Viscous compressible Korteweg type equations are given by the balance equations for the mass, momentum and energy of a fluid, where capillarity is taken into account. Capillary tensors of Korteweg type follow from Van der Waal's concept of capillarity and depend on the gradient of the density. We motivate the Navier-Stokes equations by reformulating the balance equations for a fluid and derive them from the Boltzmann BGK model. Additionally, we motivate the dependency of the capillary tensor on the gradient of the density and derive a general form of the Korteweg tensor from thermodynamic constitutive equations.

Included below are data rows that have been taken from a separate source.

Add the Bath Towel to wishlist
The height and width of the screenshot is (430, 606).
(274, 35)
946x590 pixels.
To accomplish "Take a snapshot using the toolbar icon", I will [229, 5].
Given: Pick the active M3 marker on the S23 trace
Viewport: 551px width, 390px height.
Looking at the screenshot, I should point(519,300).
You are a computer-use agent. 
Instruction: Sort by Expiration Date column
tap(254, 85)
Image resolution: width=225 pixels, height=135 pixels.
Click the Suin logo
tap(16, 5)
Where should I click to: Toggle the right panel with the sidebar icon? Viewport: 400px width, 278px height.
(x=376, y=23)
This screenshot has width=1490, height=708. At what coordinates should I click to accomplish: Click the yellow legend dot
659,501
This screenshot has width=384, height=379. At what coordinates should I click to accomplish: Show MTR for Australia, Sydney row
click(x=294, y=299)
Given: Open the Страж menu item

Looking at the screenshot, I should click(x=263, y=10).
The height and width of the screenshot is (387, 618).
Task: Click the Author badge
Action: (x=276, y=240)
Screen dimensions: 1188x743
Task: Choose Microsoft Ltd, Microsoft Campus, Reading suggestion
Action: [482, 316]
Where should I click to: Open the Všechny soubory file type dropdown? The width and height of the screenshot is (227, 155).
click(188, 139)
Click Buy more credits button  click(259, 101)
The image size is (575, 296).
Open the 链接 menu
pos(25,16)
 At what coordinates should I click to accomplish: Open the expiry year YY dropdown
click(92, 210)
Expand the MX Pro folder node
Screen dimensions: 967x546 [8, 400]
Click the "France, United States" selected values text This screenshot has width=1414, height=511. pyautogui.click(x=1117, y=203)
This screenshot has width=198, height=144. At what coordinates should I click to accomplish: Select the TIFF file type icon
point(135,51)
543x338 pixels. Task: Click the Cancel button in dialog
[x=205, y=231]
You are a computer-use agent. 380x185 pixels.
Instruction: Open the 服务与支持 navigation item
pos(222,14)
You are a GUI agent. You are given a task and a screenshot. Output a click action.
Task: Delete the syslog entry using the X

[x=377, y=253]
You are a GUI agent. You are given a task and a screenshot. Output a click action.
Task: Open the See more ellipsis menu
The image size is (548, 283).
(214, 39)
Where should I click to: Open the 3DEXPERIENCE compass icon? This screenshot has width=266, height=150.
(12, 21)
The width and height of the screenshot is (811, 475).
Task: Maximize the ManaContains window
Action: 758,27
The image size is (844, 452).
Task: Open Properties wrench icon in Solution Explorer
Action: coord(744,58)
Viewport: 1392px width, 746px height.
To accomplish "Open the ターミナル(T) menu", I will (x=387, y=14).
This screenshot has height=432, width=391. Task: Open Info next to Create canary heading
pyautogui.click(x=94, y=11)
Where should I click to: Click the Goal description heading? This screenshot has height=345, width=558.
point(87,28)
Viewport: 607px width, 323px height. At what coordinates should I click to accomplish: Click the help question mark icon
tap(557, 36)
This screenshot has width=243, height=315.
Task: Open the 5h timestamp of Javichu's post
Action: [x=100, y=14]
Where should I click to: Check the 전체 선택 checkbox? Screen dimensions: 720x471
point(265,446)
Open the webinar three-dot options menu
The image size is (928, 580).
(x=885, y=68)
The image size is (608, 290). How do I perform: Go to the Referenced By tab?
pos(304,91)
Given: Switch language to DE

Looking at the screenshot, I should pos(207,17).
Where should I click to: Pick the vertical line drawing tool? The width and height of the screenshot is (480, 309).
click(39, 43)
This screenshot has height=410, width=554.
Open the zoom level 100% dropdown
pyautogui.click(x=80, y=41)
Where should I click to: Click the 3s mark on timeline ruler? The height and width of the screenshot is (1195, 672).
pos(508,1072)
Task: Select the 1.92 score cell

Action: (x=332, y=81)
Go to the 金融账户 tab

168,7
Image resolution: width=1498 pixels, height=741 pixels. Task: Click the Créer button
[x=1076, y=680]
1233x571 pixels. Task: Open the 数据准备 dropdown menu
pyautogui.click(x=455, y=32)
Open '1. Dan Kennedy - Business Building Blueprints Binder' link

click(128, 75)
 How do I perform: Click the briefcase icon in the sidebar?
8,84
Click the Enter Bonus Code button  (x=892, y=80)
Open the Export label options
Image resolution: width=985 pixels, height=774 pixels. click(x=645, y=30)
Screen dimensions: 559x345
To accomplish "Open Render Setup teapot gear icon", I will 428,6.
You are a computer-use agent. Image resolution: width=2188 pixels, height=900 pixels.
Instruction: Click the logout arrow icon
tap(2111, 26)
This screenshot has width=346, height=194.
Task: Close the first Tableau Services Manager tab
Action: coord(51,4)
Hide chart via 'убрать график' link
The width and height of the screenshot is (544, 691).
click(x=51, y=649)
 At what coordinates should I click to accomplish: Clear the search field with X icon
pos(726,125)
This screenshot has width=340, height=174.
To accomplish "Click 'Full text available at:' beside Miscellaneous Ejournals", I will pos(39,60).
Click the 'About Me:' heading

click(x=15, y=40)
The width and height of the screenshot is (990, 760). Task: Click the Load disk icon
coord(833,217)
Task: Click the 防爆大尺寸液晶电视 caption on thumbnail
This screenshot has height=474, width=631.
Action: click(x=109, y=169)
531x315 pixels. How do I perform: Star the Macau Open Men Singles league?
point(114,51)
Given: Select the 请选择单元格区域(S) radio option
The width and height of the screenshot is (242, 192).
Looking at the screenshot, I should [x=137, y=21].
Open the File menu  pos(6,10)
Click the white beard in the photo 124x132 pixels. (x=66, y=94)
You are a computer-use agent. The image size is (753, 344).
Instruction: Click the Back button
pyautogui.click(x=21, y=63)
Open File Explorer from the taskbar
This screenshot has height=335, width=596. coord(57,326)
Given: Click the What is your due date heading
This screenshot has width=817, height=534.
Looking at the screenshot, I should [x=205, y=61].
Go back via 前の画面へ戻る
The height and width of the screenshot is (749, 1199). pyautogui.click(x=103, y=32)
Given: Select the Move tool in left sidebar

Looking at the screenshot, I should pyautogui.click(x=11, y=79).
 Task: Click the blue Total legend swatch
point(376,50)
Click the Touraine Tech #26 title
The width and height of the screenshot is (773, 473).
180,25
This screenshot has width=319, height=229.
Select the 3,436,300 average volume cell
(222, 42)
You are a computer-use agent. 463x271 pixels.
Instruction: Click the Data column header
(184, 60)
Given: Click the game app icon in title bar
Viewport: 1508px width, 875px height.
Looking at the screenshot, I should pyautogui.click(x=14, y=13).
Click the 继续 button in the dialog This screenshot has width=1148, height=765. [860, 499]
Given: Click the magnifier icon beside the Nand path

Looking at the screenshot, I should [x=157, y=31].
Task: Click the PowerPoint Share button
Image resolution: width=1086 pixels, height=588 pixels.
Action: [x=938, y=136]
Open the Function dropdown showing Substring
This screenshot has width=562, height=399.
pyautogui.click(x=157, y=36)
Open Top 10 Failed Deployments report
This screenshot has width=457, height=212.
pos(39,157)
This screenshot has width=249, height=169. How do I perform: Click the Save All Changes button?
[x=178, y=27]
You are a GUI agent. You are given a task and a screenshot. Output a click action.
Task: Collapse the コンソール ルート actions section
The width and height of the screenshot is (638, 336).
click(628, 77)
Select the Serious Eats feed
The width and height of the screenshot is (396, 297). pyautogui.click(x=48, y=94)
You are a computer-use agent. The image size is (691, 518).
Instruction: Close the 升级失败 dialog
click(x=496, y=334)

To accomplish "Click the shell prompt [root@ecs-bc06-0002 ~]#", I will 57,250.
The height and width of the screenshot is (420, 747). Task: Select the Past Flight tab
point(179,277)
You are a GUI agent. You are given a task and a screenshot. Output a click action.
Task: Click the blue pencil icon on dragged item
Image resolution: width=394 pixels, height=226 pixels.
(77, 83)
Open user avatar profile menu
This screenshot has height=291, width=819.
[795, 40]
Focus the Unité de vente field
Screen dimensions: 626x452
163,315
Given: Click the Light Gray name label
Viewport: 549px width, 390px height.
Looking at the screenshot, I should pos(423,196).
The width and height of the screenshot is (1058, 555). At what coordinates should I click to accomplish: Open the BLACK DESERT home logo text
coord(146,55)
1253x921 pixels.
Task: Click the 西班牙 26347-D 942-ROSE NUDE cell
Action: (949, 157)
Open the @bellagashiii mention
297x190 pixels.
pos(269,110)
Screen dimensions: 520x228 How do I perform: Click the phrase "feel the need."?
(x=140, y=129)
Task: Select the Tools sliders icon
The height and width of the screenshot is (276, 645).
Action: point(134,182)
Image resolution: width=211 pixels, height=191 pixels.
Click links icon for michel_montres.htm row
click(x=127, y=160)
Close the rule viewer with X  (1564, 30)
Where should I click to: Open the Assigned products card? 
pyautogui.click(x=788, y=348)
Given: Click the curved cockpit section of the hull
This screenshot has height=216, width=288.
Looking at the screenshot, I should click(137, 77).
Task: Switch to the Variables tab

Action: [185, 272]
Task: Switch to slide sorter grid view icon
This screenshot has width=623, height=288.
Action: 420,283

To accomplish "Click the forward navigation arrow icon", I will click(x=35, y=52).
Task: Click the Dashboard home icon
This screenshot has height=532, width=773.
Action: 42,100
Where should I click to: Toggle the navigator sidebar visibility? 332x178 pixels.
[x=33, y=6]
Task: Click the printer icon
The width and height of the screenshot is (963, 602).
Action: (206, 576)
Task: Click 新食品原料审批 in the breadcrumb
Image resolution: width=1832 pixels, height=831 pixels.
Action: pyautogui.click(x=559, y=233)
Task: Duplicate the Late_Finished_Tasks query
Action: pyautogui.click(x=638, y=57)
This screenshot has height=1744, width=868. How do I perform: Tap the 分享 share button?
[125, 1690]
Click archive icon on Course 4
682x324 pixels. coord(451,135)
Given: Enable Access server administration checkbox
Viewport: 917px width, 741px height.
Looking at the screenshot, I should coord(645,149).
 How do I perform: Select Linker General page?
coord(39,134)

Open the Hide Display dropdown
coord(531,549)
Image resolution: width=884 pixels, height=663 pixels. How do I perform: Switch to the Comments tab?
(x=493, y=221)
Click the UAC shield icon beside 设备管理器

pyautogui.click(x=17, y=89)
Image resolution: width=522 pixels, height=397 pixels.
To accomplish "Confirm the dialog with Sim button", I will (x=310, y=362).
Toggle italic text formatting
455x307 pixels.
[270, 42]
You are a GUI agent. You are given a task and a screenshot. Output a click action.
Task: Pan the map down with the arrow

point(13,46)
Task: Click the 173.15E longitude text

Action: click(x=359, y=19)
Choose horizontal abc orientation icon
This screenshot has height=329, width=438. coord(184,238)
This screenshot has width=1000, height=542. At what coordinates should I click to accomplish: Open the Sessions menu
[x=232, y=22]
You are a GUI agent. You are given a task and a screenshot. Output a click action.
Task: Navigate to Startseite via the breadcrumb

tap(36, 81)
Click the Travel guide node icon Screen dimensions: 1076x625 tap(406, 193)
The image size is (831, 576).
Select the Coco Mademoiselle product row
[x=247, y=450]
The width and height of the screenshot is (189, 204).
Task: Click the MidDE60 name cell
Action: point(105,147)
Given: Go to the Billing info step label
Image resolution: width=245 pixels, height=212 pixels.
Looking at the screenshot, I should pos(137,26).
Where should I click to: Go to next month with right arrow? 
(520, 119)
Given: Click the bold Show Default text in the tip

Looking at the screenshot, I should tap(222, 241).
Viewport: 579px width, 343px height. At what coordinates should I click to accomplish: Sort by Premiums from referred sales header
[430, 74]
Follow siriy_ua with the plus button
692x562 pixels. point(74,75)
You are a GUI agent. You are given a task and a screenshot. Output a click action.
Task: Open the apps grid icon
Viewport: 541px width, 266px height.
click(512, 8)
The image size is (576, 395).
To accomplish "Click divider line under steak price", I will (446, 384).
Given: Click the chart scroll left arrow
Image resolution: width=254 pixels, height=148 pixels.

Furthermore, we will discuss the mathematical properties of viscous compressible Korteweg type equations. We will prove an additional physical energy estimate, the BD entropy estimate, if the viscosity coefficients satisfy a certain relation. This estimate yields additional a priori regularity on the gradient of the density and allows us to prove stability results for degenerated models with vacuum initial conditions. Using the a priori bounds resulting from the classical physical energy estimate and the BD entropy estimate, we prove the stability of weak solutions of the shallow water equations in two dimensions and the barotropic Navier-Stokes equations with a power pressure law in two and three dimensions.